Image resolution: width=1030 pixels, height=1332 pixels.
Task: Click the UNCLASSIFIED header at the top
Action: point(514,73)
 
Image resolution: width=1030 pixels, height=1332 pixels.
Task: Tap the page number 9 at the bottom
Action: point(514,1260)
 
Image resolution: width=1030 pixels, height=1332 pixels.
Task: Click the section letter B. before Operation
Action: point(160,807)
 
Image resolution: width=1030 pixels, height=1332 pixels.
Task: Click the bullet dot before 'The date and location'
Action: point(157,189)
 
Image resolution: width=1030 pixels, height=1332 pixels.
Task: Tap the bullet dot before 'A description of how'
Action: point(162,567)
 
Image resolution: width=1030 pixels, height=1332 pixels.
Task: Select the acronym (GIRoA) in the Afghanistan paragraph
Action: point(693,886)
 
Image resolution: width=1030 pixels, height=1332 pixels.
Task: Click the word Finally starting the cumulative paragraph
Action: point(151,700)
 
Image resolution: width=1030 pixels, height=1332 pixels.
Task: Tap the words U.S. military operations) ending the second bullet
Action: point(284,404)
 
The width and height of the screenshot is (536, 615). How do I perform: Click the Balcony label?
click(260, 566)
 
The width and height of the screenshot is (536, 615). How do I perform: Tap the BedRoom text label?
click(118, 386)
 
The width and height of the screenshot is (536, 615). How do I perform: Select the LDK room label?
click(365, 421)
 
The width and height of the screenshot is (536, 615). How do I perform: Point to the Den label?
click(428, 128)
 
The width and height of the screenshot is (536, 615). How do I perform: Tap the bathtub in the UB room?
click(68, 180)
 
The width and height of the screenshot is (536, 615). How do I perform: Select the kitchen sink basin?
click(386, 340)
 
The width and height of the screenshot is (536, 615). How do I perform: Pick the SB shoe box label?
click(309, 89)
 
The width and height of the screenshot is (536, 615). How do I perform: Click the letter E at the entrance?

********

• WRITTEN PROBLEM:
Retype the entries from the line that contains "LDK room label?" through the line that contains "click(386, 340)", including both of those lines.

• RESULT FOR THIS TASK:
The width and height of the screenshot is (536, 615). How do I perform: Select the LDK room label?
click(365, 421)
 
The width and height of the screenshot is (536, 615). How do I perform: Point to the Den label?
click(428, 128)
 
The width and height of the screenshot is (536, 615). How do I perform: Tap the bathtub in the UB room?
click(68, 180)
 
The width and height of the screenshot is (536, 615). How do I perform: Select the kitchen sink basin?
click(386, 340)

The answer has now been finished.